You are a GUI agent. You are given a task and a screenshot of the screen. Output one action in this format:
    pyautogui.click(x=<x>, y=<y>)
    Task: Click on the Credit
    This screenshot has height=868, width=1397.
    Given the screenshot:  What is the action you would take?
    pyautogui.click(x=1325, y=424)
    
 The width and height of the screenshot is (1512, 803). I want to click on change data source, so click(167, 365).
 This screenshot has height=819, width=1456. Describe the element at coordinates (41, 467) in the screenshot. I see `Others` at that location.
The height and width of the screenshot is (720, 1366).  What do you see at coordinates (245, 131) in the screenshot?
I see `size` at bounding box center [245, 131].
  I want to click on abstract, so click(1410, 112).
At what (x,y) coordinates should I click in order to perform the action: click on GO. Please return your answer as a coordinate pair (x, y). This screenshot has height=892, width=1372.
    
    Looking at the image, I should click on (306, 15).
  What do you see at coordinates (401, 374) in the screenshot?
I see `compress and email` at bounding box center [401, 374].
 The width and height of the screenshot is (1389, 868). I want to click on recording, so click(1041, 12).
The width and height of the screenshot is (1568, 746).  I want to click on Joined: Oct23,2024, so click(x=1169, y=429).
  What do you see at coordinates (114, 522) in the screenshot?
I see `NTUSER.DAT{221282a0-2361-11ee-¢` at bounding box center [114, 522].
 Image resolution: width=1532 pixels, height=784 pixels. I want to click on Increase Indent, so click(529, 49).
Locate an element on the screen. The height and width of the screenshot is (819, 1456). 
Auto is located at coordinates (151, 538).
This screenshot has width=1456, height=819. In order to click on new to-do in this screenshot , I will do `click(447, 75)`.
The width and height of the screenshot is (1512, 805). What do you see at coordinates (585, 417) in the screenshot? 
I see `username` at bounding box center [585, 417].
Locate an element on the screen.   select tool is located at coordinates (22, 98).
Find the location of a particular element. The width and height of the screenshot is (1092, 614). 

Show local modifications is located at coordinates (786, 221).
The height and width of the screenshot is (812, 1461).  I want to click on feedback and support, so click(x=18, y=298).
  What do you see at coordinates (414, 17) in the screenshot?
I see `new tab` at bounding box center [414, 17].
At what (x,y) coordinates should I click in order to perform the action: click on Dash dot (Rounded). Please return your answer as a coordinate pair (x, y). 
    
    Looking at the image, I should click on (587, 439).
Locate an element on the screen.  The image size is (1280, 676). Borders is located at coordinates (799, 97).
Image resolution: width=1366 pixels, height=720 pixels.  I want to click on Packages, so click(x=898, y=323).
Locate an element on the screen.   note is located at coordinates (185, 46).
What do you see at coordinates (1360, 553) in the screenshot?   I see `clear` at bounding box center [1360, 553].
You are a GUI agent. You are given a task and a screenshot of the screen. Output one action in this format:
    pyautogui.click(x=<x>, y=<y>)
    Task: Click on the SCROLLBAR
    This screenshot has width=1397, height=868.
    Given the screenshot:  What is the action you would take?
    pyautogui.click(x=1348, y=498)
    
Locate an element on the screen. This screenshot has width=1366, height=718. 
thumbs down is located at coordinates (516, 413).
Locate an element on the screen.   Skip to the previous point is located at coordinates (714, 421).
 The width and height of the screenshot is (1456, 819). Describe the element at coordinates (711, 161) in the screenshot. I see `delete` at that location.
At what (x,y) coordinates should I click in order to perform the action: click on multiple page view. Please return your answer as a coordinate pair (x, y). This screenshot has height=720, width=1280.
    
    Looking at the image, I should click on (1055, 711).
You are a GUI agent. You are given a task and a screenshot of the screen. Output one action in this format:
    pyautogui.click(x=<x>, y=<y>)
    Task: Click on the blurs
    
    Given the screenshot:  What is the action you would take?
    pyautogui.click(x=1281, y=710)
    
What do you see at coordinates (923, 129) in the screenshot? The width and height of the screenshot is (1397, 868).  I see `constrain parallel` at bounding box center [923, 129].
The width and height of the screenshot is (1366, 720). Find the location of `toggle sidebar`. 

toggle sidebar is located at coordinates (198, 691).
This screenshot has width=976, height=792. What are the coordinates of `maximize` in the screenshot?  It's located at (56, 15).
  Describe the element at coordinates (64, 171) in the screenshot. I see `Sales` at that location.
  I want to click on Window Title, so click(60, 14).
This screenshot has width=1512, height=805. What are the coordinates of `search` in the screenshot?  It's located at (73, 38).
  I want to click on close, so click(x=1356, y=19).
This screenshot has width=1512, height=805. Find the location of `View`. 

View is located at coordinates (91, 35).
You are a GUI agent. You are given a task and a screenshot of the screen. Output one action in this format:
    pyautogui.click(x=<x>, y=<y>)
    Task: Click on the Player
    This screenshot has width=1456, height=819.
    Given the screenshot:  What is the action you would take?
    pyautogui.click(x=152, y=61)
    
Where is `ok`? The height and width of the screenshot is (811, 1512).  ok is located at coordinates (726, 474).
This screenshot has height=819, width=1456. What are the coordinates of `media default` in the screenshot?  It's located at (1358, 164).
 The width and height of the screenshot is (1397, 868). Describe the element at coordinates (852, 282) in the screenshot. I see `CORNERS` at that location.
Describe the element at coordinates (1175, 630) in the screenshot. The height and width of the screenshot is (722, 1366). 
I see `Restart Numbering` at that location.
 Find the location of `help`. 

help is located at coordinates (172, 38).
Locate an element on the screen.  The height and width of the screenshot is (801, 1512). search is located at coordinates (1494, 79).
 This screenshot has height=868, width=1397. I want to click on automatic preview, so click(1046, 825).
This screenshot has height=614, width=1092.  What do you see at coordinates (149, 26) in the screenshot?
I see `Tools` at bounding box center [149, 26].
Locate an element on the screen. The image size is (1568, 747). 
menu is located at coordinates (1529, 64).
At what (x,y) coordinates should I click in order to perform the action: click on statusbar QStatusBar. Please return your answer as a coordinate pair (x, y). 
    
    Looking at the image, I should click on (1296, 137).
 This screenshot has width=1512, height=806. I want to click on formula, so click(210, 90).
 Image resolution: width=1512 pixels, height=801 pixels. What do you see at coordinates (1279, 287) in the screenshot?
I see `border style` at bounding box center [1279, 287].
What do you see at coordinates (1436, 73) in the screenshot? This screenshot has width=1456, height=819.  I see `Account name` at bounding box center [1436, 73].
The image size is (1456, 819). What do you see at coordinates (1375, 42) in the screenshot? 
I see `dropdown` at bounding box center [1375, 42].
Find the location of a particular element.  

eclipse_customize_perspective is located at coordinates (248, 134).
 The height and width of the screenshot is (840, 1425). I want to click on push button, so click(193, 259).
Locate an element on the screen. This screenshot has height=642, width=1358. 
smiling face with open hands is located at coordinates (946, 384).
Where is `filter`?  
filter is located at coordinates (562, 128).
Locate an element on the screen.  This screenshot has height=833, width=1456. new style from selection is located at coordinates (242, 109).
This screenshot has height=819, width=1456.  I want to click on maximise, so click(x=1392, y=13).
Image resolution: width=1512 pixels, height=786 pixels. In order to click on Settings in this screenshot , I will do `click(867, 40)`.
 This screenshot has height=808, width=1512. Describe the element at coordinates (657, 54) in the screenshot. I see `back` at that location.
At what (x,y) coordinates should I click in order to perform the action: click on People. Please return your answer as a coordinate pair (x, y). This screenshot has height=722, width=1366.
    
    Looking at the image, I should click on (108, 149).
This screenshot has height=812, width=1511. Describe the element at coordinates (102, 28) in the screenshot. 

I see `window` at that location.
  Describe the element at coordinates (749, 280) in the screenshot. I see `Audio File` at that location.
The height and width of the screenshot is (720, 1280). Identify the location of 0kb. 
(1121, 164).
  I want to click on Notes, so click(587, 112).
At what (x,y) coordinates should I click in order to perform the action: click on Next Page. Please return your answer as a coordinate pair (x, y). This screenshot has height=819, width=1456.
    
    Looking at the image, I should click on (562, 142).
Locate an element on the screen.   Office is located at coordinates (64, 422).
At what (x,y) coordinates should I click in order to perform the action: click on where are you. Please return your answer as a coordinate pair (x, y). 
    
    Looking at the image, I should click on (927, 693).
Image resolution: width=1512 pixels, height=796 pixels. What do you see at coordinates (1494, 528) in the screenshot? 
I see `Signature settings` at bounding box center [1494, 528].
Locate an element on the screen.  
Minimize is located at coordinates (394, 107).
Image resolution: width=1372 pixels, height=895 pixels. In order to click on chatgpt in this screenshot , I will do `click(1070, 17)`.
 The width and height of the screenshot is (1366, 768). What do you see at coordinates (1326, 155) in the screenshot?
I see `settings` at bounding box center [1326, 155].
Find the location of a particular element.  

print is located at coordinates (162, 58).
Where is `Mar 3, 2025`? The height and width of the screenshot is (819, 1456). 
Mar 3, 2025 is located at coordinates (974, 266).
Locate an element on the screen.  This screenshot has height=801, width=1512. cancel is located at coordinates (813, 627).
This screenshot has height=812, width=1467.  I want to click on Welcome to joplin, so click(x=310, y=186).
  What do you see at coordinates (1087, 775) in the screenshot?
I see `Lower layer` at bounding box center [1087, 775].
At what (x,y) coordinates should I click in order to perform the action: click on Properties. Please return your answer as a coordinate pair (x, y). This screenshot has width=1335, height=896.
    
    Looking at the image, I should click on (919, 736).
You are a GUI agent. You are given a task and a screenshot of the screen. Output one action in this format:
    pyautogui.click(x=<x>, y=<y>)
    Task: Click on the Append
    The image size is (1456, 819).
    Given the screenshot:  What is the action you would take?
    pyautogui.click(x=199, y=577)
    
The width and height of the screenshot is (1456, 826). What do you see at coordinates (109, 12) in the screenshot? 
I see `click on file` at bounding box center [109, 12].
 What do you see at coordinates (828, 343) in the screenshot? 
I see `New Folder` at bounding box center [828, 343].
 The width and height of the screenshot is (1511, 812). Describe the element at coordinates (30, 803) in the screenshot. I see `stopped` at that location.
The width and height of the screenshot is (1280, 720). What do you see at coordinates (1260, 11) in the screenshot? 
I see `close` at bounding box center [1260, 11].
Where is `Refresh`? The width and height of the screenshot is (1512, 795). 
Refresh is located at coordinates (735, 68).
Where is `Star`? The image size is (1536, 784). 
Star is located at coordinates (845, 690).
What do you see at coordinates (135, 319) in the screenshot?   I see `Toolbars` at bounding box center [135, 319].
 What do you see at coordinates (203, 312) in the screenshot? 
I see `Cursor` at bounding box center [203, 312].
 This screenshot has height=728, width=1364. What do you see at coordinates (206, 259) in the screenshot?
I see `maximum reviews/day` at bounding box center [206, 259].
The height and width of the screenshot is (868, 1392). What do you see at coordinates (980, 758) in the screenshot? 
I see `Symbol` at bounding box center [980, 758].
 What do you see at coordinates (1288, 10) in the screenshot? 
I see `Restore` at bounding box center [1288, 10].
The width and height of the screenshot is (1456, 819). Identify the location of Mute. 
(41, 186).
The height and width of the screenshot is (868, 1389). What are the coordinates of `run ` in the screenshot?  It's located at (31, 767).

■ ■ ■ ■

# [WHAT THE TASK REQUIRES]
Format the entries as a numbered list, leaving out blank lines. Cover only the part that runs from the start of the entries through the line containing "I want to click on abstract, so", with that line included.

# [EXERCISE RESULT]
1. You are a GUI agent. You are given a task and a screenshot of the screen. Output one action in this format:
2.     pyautogui.click(x=<x>, y=<y>)
3.     Task: Click on the Credit
4.     This screenshot has height=868, width=1397.
5.     Given the screenshot:  What is the action you would take?
6.     pyautogui.click(x=1325, y=424)
7.  The width and height of the screenshot is (1512, 803). I want to click on change data source, so click(167, 365).
8.  This screenshot has height=819, width=1456. Describe the element at coordinates (41, 467) in the screenshot. I see `Others` at that location.
9. The height and width of the screenshot is (720, 1366).  What do you see at coordinates (245, 131) in the screenshot?
10. I see `size` at bounding box center [245, 131].
11.   I want to click on abstract, so click(1410, 112).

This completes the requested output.